━━━━━ DOCUMENT SECTION

I was trying inference for a single example on CPU. I forgot to use torch.no_grad. With torch.no_grad and seq len 4096 it went well in ~3-4GB memory
Now I'm trying to add fp16 and gradient checkpointing
for now I want to experiment with 16k input length and 1024 output length

Also I'm wondering if we can create distilled-longformer starting from distilled-roberta, that will give us further memory saving. Also can we use the recently introduced movement-pruning technique with longformer as well ?

from longformer.

ibeltagy commented on August 15, 2024

for now I want to experiment with 16k input length and 1024 output length

cool. Curious to see how this goes. What is the size of the attention_window you are using? How does it compare to the maximum sequence length of BART? It would be a good idea to match that length, or the resulting bart-long model won't work well.

Also I'm wondering if we can create distilled-longformer starting from distilled-roberta, that will give us further memory saving.

We can already run longformer-large-16384 on today's GPUs. Do we have a task that requires a longer sequence?

━━━━━━━━━━

WHAT IS EXPECTED » Using the forum thread, decide whether each statement below is supported, answering yes or no and quoting the words that settle it. 1. With torch.no_grad and a sequence length of 4096, inference ran in about 3-4GB of memory. 2. The planned experiment uses an input length of 1024 and an output length of 16k. 3. The reply says longformer-large-16384 cannot yet be run on today's GPUs.

━━━━━ SUPPLIED MATERIAL

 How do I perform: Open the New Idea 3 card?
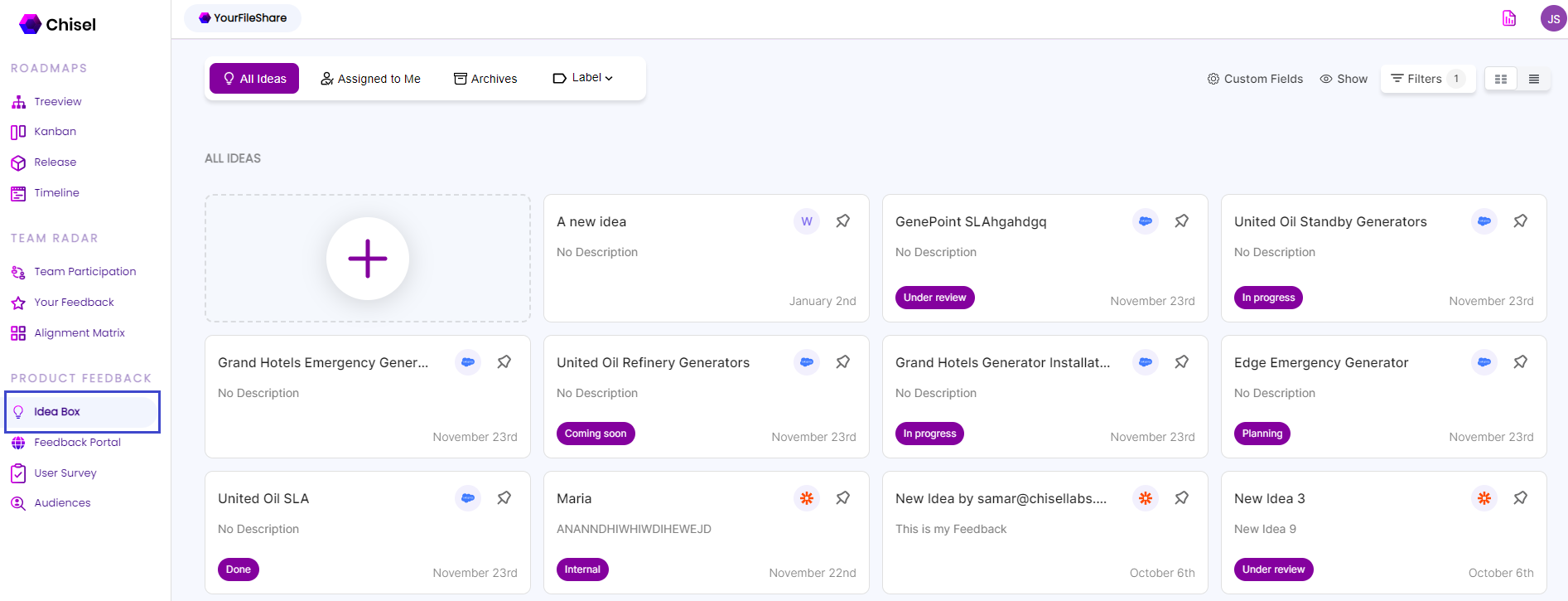click(x=1269, y=498)
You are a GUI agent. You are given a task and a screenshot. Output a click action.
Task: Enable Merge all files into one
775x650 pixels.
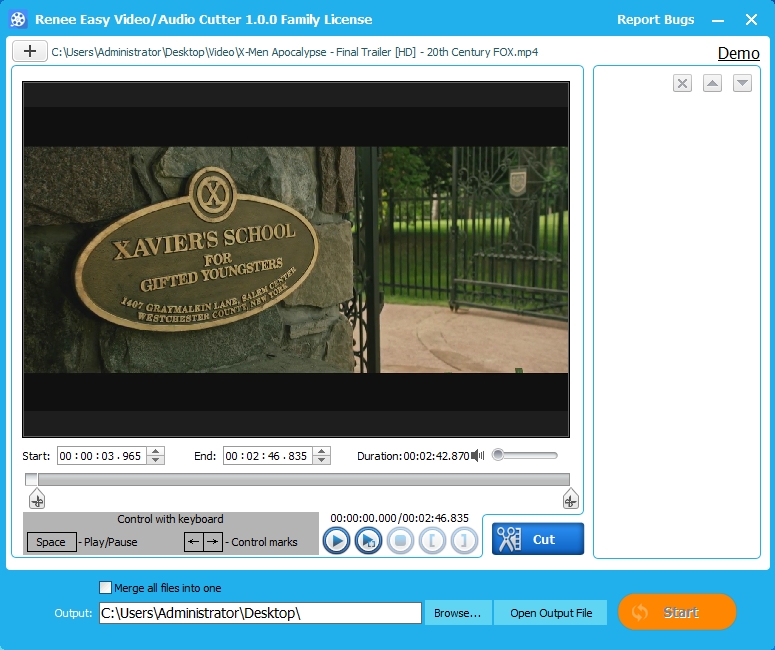coord(106,588)
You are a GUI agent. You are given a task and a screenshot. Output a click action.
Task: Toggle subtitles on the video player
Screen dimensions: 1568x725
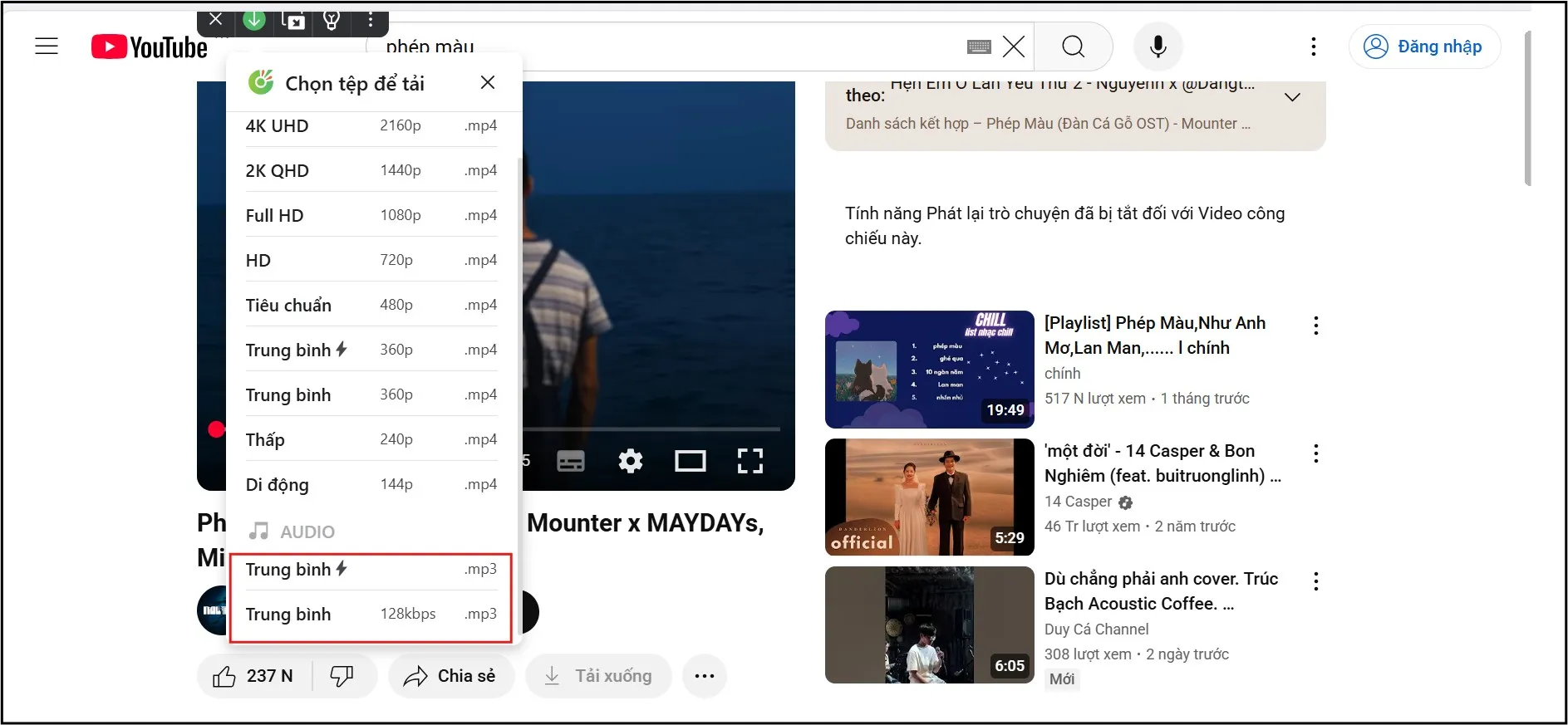click(x=570, y=461)
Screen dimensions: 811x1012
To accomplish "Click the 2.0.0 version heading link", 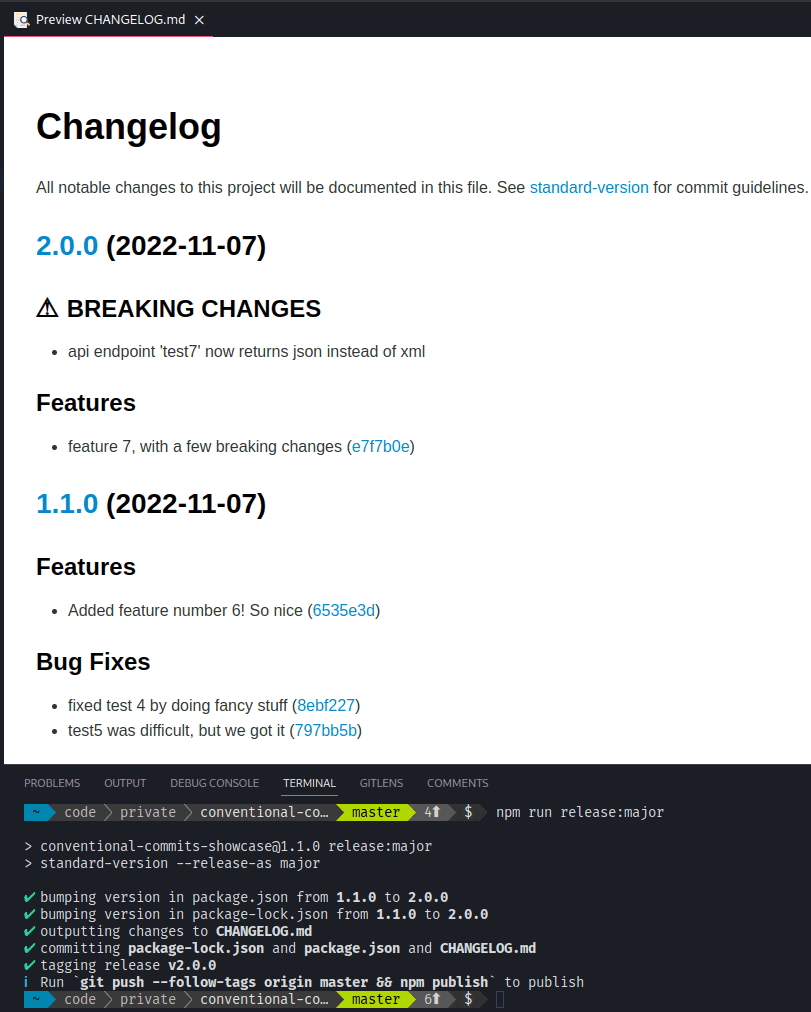I will (67, 245).
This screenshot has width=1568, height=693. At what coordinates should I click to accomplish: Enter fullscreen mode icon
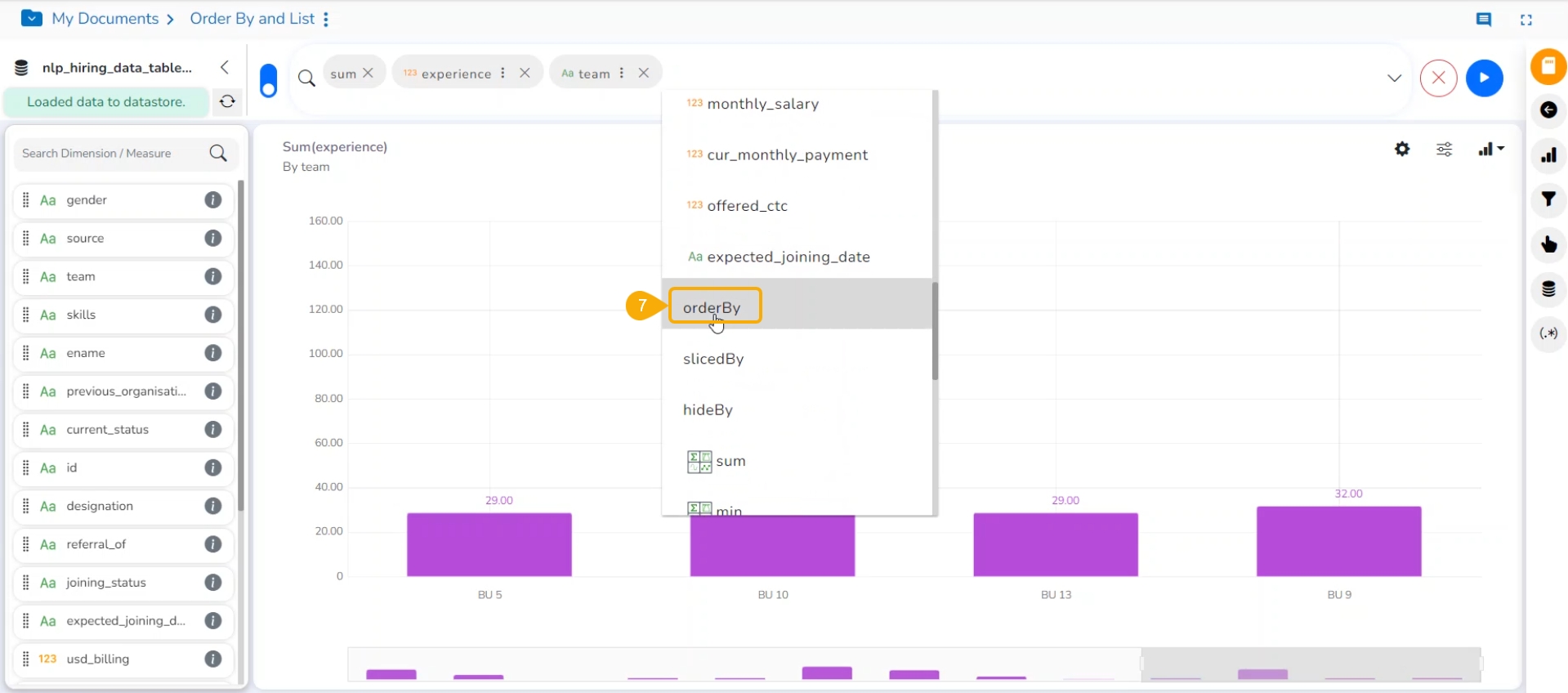[x=1526, y=20]
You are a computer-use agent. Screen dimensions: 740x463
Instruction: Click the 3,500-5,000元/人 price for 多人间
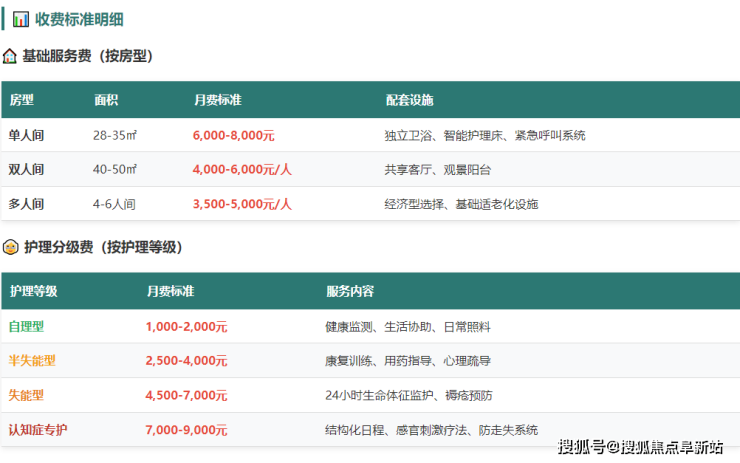point(242,204)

━━━━━━━━━━

EXERCISE SOLUTION »
1. Yes: "With torch.no_grad and seq len 4096 it went well in ~3-4GB memory"
2. No: "for now I want to experiment with 16k input length and 1024 output length"
3. No: "We can already run longformer-large-16384 on today's GPUs."